── Passage given ──
SPAM FILTER

Kris Yu

February 1, 2017

Introduction

Email detection is one of the most importand applications of Natural Language Processing. The common ways are Hand-coded rules which is quite complicated in processing with low recall rate and supervised learning which includes Naïve Bayes、Logistic regression、Support-vector machines、k-Nearest Neighbors, etc. Here I will use the Naïve Bayes Classifier since it is more straightforward and simpler than other algorithms.

Algorithm Details

Naïve Bayes is based on bayes rule and bag of words analysis with a very important assumption: tokens appeard in the text are disorderly and independant with each other. The Naïve Bayes Classifier can be explained like this: $$P(c|d) = \frac{P(d|c)P(c)}{P(d)}$$ where d represents document and c represents classes. The class c of the given document d is: $$ \begin{split} C &= argmax\ P(c|d) \\ &=argmax\ \frac{P(d|c)P(c)}{P(d)}\\ &=argmax\ P(d|c)P(c)\\ &=argmax\ P(t_1,t_2,...,t_n|c)P(c)\\ &=argmax\ P(t_1|c)P(t_2|c),...,P(t_n|c)P(c) \\ &=argmax\ logP(t_1|c)+logP(t_2|c)+,...,+logP(t_n|c)+logP(c) \end{split} $$ where $t_1,...,t_n$ are tokens in the given text. $P(c)$ is the prior probability, $P(t_1,t_2,...,t_n|c$ is the conditional probability, namely likelihood and P(c|d) is the posterior probability.

Training Phase

Our training data are emails in the SPAM_trainig folder with the file name like ‘HAM.02281.txt’ representing ham email and ‘SPAM.02281.txt’ representing spam email.

import nltk
import pickle
import math
import re
from collections import Counter

1. Load our training files and take a look at the contents

ham stores all true emails with the file name like HAM.0123.txt while spam stores all spam emails with the file name like SPAM.0234.txt

ham = nltk.corpus.PlaintextCorpusReader('/Users/Aslan/winter 2017/Lin127/hw2,3/SPAM_training', 'HAM.*.txt')
spam = nltk.corpus.PlaintextCorpusReader('/Users/Aslan/winter 2017/Lin127/hw2,3/SPAM_training', 'SPAM.*.txt')

There are 13545 ham emails and 4912 spam emails in our training dataset.

# number of files in each class
ham_count = len(ham.fileids())
spam_count = len(spam.fileids())
# total number of tokens in each class
ham_tokens = ham.words()
spam_tokens = spam.words()
print(ham_count, spam_count)

13545 4912

2. Build our text classifier

def get_freq_df(words):
    '''Build a nltk frequency table for the token types in each class
    
    Args:
        words(nltk object): a list of tokens
    
    Returns:
        dist_words(nltk FreqDist): frequency table
    '''
    dist_words = nltk.FreqDist(words)
    return dist_words

def solver(spam, ham, spam_count, ham_count):
    '''build the solver model
    Args: 
        spam(nltk object): a list of tokens in spam
        ham(nltk object): a list of tokens in ham
    Returns:
        a dict with two data frames and two counts for each class 
    '''
    df_spam = get_freq_df(spam)
    df_ham = get_freq_df(ham)
───
── Data ──
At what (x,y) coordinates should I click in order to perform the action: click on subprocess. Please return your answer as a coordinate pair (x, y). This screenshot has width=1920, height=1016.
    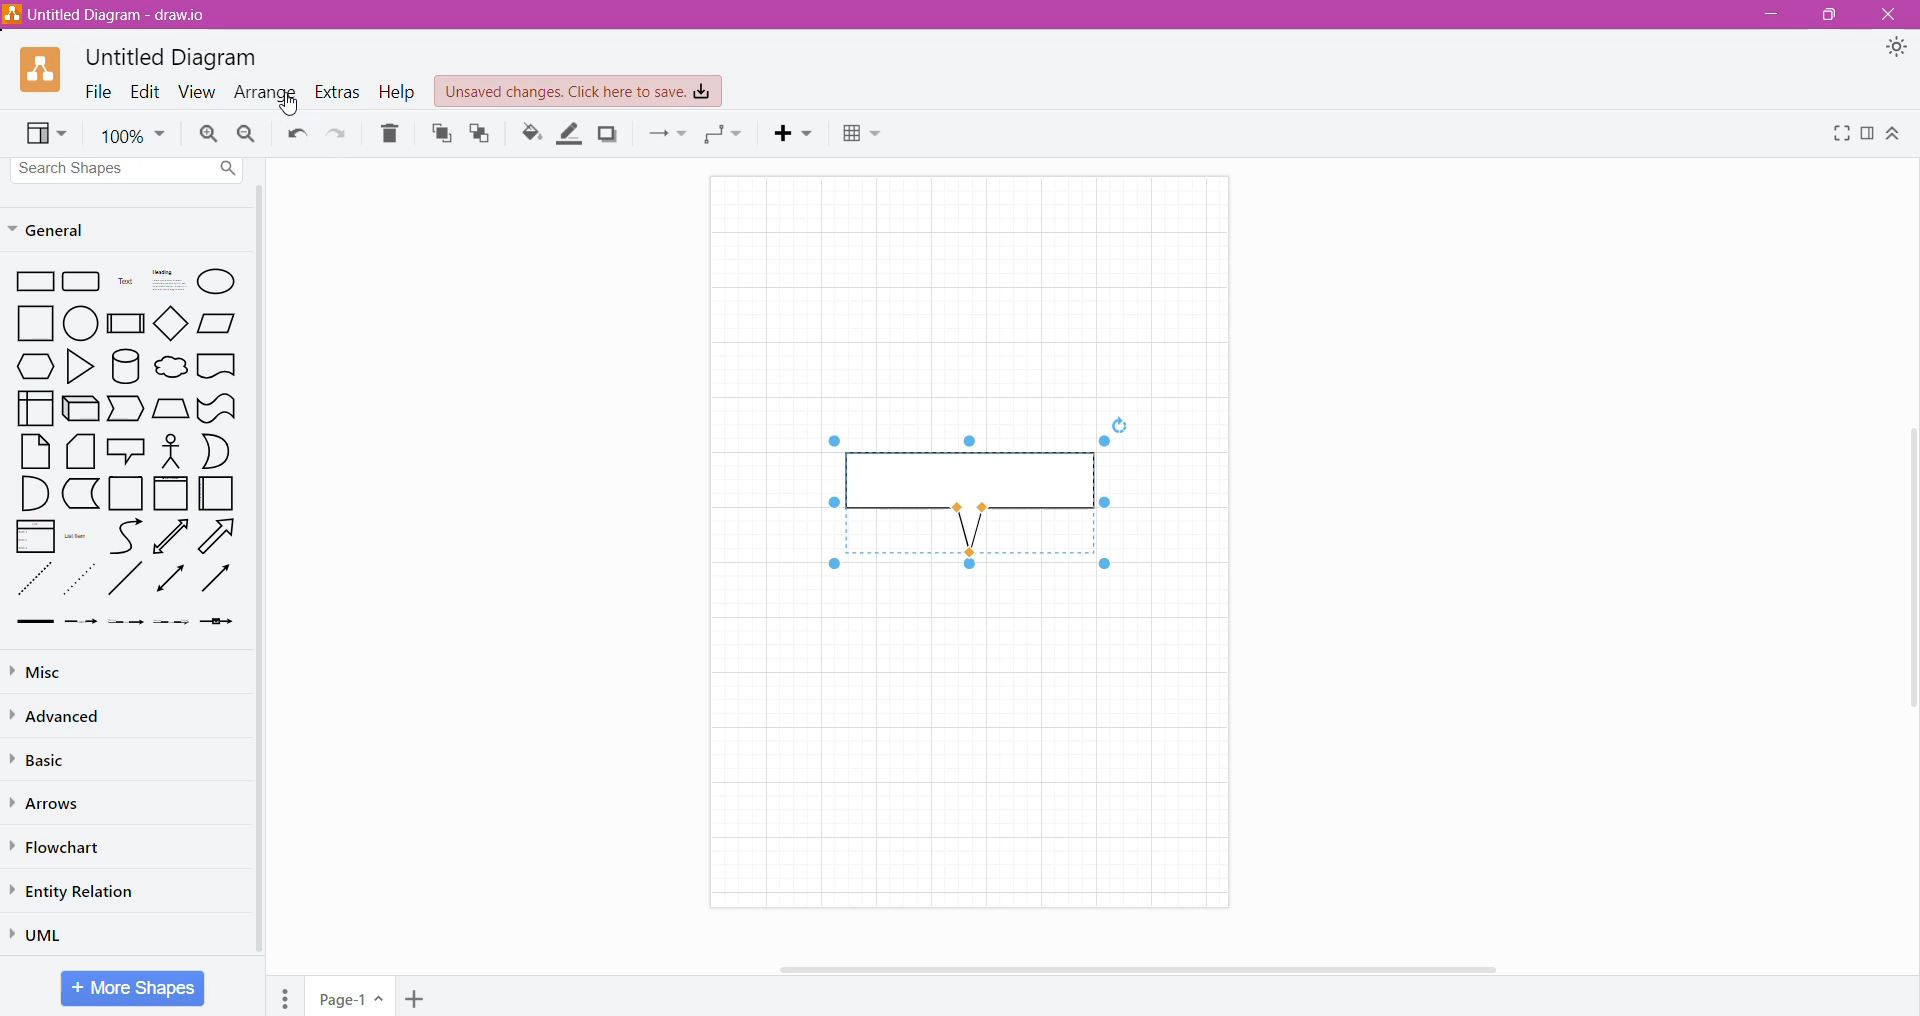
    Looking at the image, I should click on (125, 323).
───
── Data ──
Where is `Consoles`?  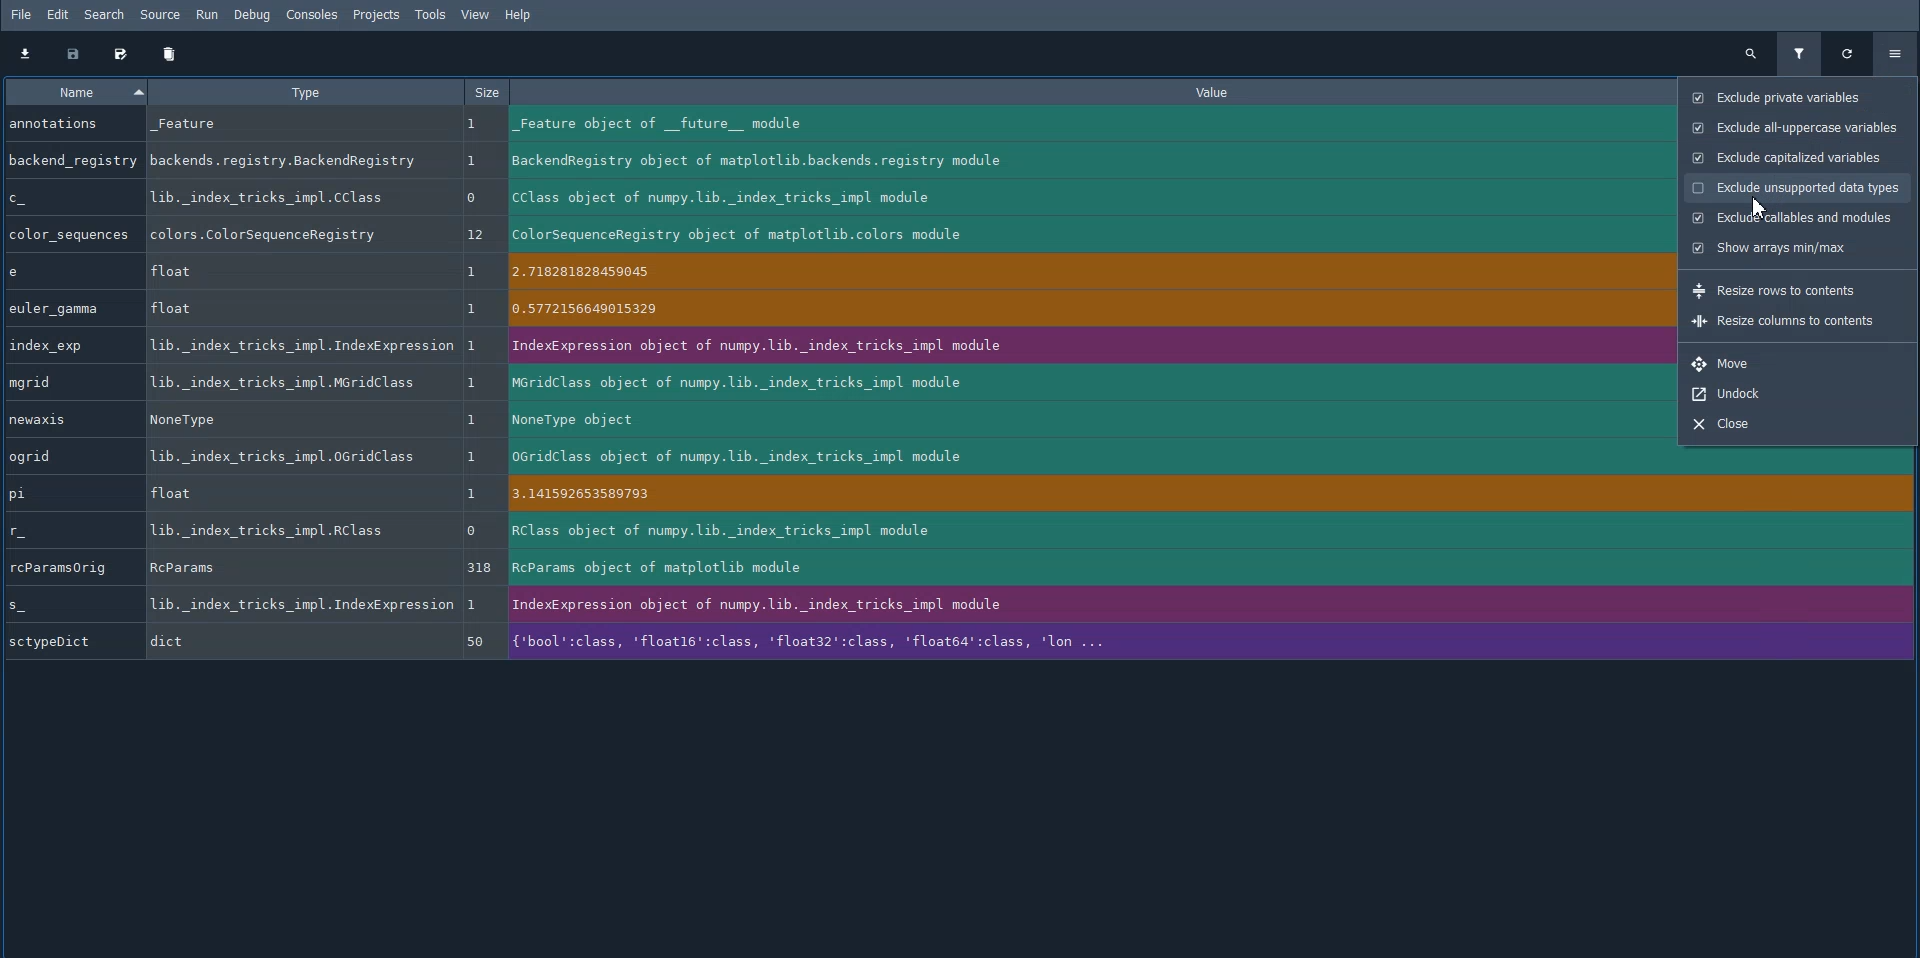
───
*Tasks for this exercise*:
A: Copy the stretch of the spam filter tutorial from "ham = nltk.corpus.PlaintextCorpusReader('/Users/Aslan/winter" through "spam_tokens = spam.words()", switching "ham_tokens" to "ham_words" wherever it appears.
B: According to the spam filter tutorial, how many spam emails are in the training dataset?

*Responses per task*:
A:
ham = nltk.corpus.PlaintextCorpusReader('/Users/Aslan/winter 2017/Lin127/hw2,3/SPAM_training', 'HAM.*.txt')
spam = nltk.corpus.PlaintextCorpusReader('/Users/Aslan/winter 2017/Lin127/hw2,3/SPAM_training', 'SPAM.*.txt')

There are 13545 ham emails and 4912 spam emails in our training dataset.

# number of files in each class
ham_count = len(ham.fileids())
spam_count = len(spam.fileids())
# total number of tokens in each class
ham_words = ham.words()
spam_tokens = spam.words()

B: 4912